Drought Threat: Responses and Molecular-Genetic Mechanisms of Adaptation and Tolerance in Wheat

Wheat (Triticum aestivum L.) is one of the most significant cereal crops grown in the semi-arid and temperate regions of the world, but few studies comprehensively explore how the environment affects wheat yield and protein content response to drought by means of meta-analysis. Therefore, we collected data about grain yield (GY), grain protein yield (GPY), grain protein content (GPC), and grain nitrogen content (GNC), and conducted a meta-analysis on 48 previously published data sets that originate from 15 countries.
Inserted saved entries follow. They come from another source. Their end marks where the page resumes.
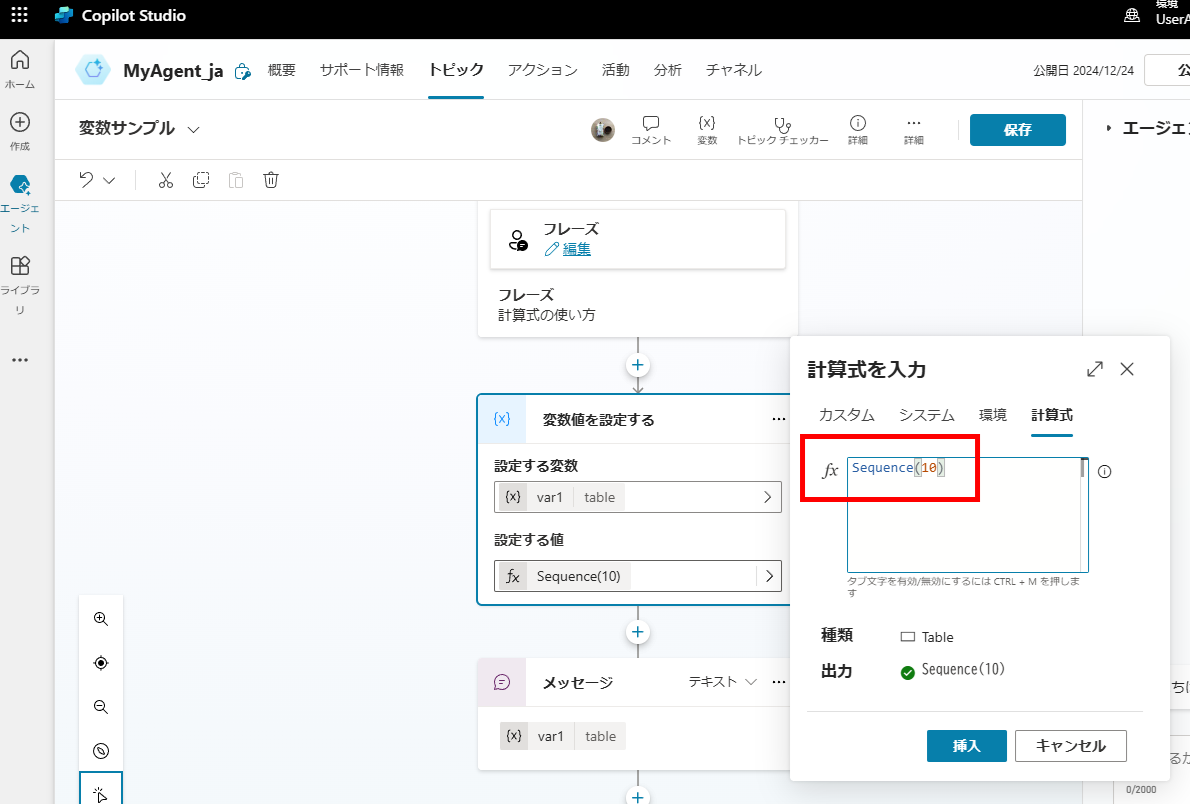Open the undo history dropdown arrow
This screenshot has width=1190, height=804.
(109, 180)

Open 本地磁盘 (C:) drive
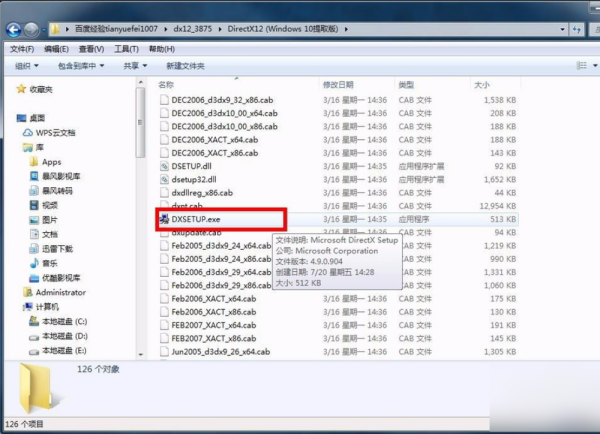tap(64, 322)
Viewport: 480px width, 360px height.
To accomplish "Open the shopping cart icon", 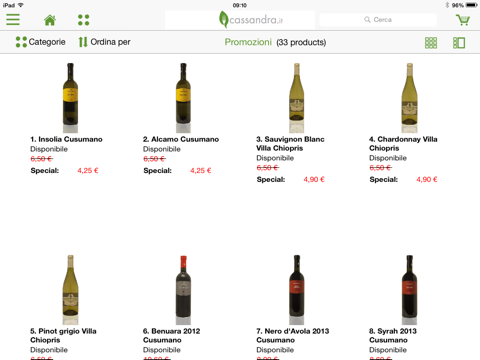I will (x=463, y=20).
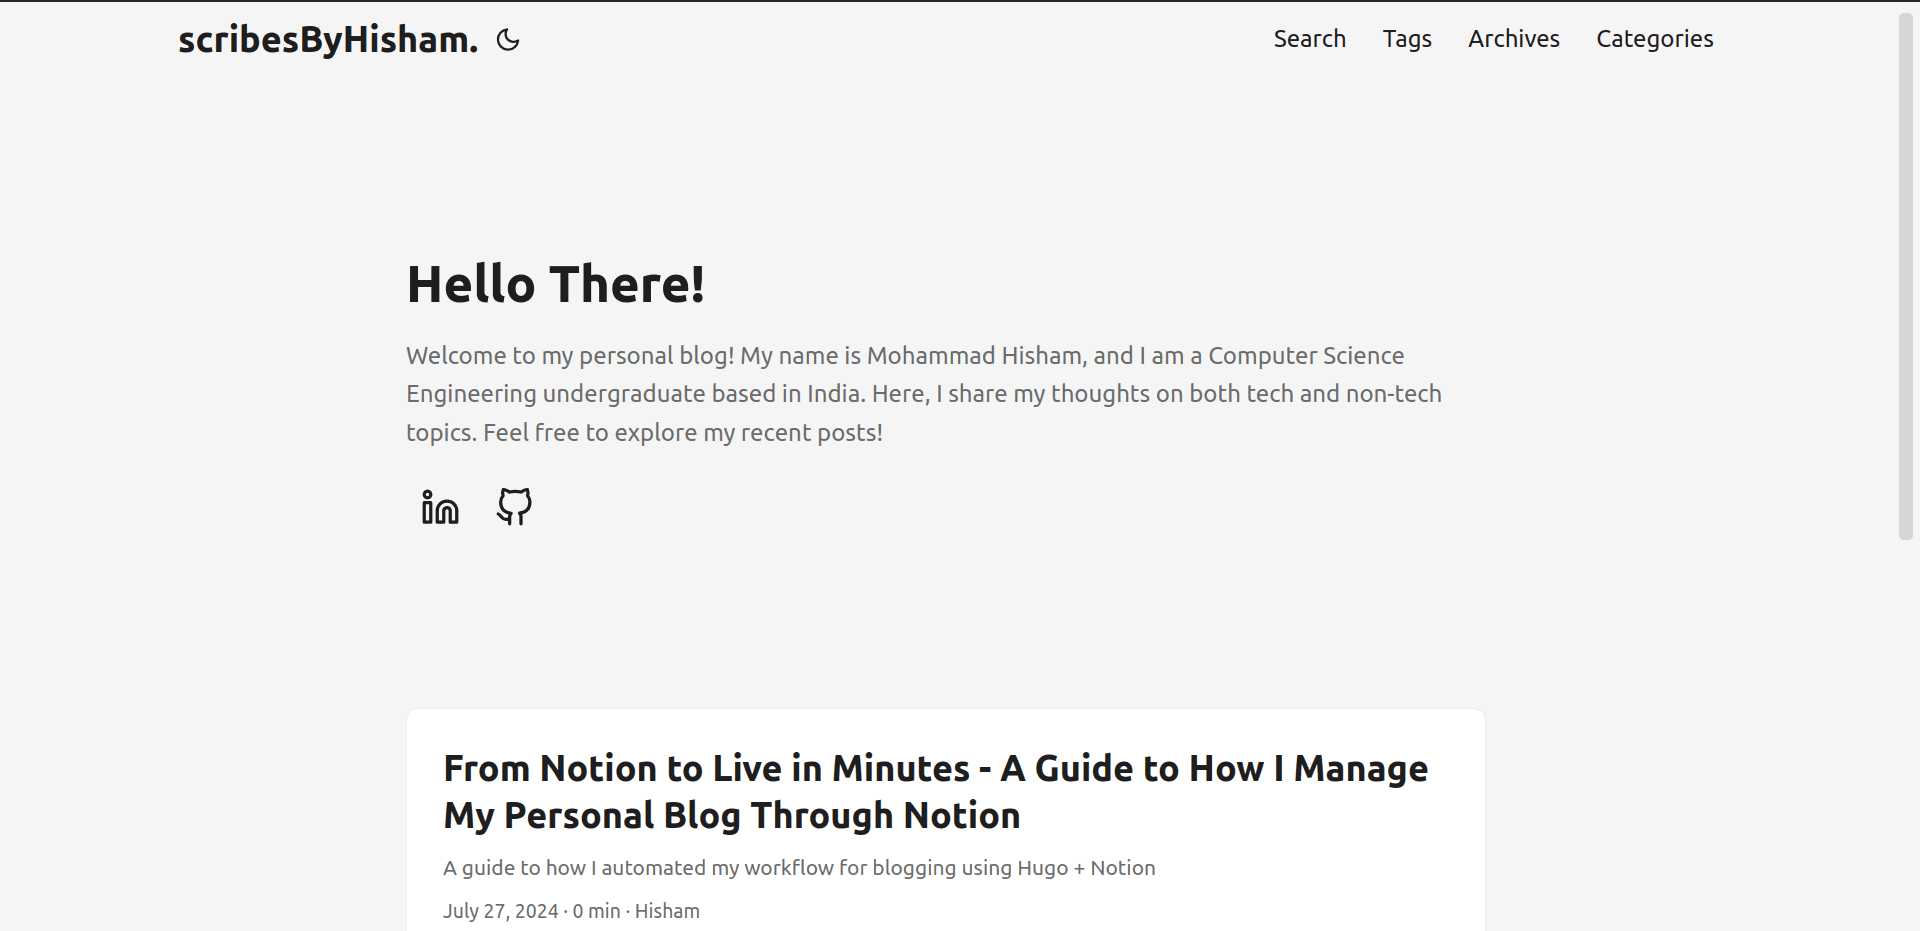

Our results showed that drought significantly decreased GY and GPY by 57.32 and 46.04%, but significantly increased GPC and GNC by 9.38 and 9.27%, respectively. The responses of wheat GY and GNC to drought were mainly related to the drought type, while the GPY was mainly related to the precipitation. The yield reduction due to continuous drought stress (CD, 83.60%) was significantly greater than that of terminal drought stress (TD, 26.43%). The relationship between the precipitation and GPY increased in accordance with linear functions, and this negative drought effect was completely eliminated when the precipitation was more than 513 mm. Sandy soils and high nitrogen application level significantly mitigated the negative effects of drought, but was not the main factor affecting the drought response of wheat. Compared with spring wheat, the drought resistance effect of winter wheat was more obvious. Evaluation of these models can improve our quantitative understanding of drought on wheat yield and food security, minimizing the negative impact of drought on crop production.